Maddux's contribution? A home run, the capstone moment on a day in which the Cubs -- riding Boston pitching and a southwesterly breeze -- launched four balls over the ivy walls, cranked out 20 hits, and beleaguered the Red Sox, 14-6.
The Red Sox waited 89 years for this?
Boston had never before visited Chicago's North Side ballpark, which opened in 1916. The 1918 World Series vs. the Cubs? That was staged at Comiskey Park. At long last they arrived here yesterday morning to a playoff-size media crowd. Even principal owner John W. Henry sat on the Sox bench during batting practice. Looking around, he deemed Wrigley ''a country fair without the advertising."

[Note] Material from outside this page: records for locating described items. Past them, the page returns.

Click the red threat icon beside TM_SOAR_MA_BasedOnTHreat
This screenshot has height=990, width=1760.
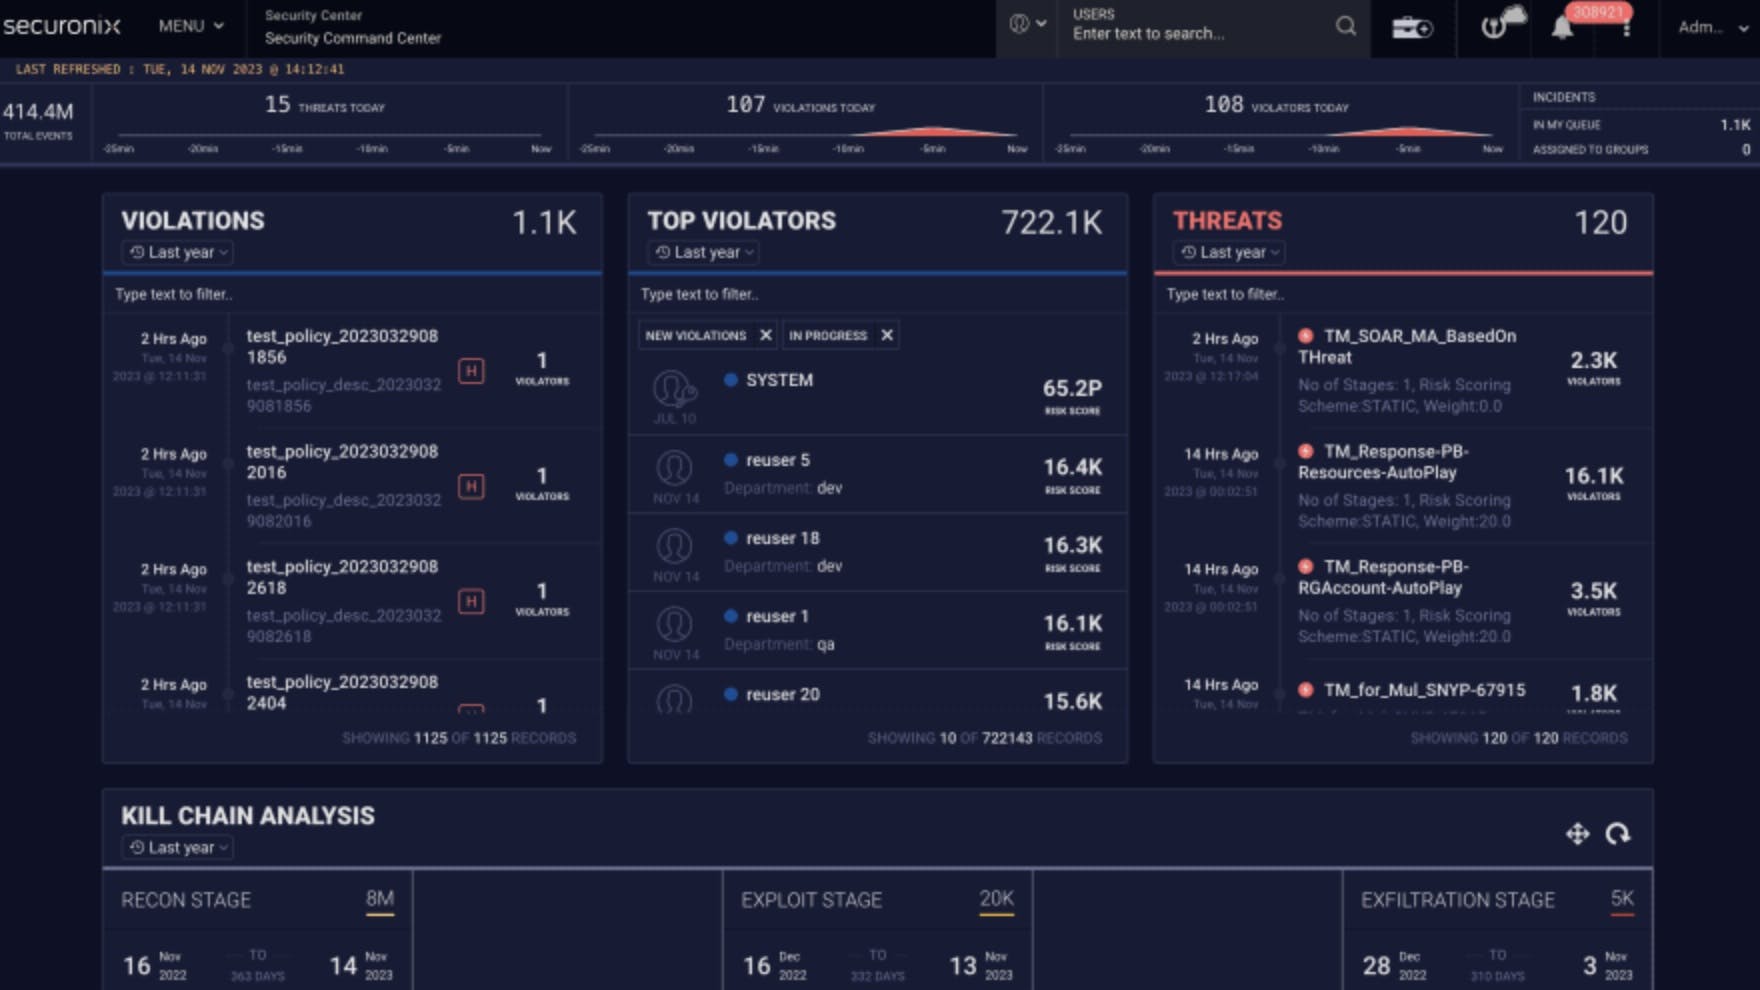1307,336
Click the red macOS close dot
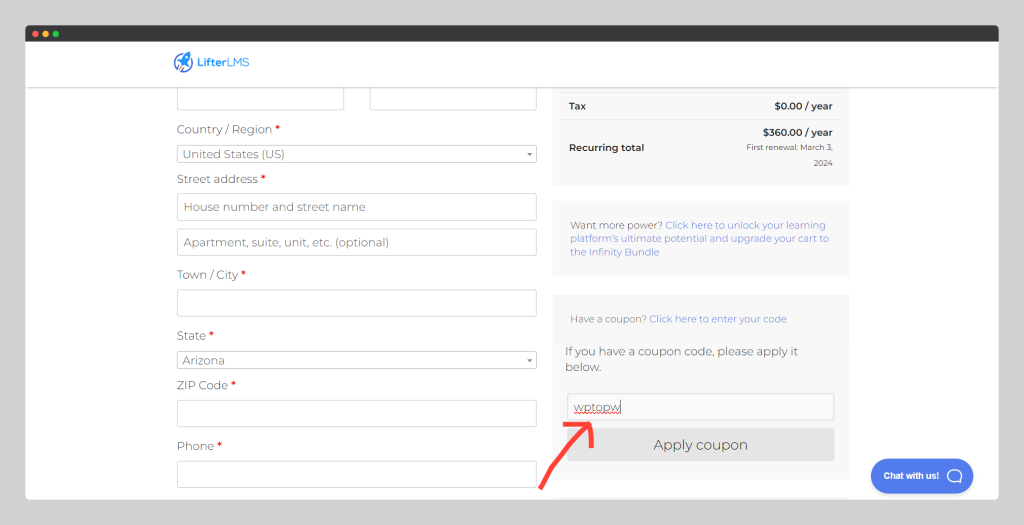The image size is (1024, 525). (x=35, y=34)
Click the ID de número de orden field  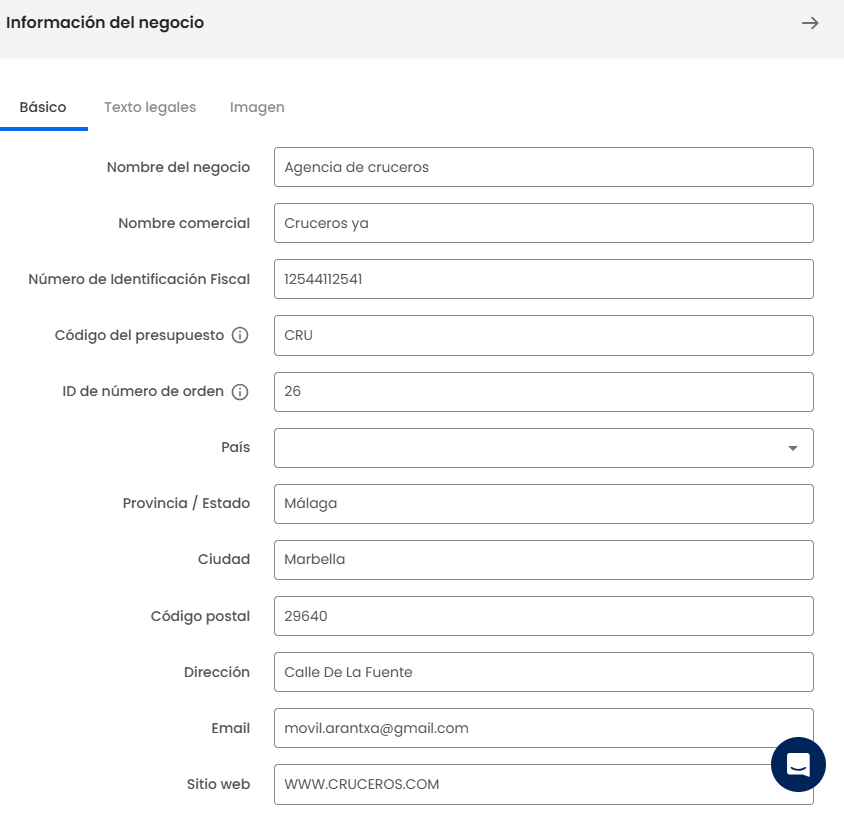(x=543, y=391)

But, by the time Maddux had taken John Halama deep to make it 11-2 Cubs, the Sox may have felt like the muscular kid at the fair who watches a runt step up, struggle to lift the hammer, and proceed to ring the bell.
The difficulty for the Sox, then, is answering the bell. They've won only 11 of 26 games dating to May 13, they've allowed 13 or more runs four times in that span, and they've been failed more than anything by their starting pitching.
''We've gotten ourselves in too many games where we're down early," down manager Terry Francona said postgame/mortem. ''That's not an easy way to do things. [Thursday] we got everybody rest, we're an hour into this game, and we're already concerned about the bullpen. That's a tough way to do it."
What Francona was getting at is this: In the last 26 games, Sox starters have gone 6-12 with a 6.46 ERA. Arroyo yesterday lasted only four innings -- 10 hits (two home runs), 7 runs, 0 walks, 4 strikeouts -- and had the Sox in a 3-0 hole after two innings and 7-1 after three. In those 26 games, Arroyo and rest of the rotation coughed up 69 runs in the first two innings.
''I still believe we have good enough pitching, good enough players, to win games," said Francona, who has been without his ace, Curt Schilling, for seven weeks now.
''We just haven't done a good enough job."
Asked if he has enough personnel options and the room to change players' roles, Francona answered in the affirmative but stood by his current stock.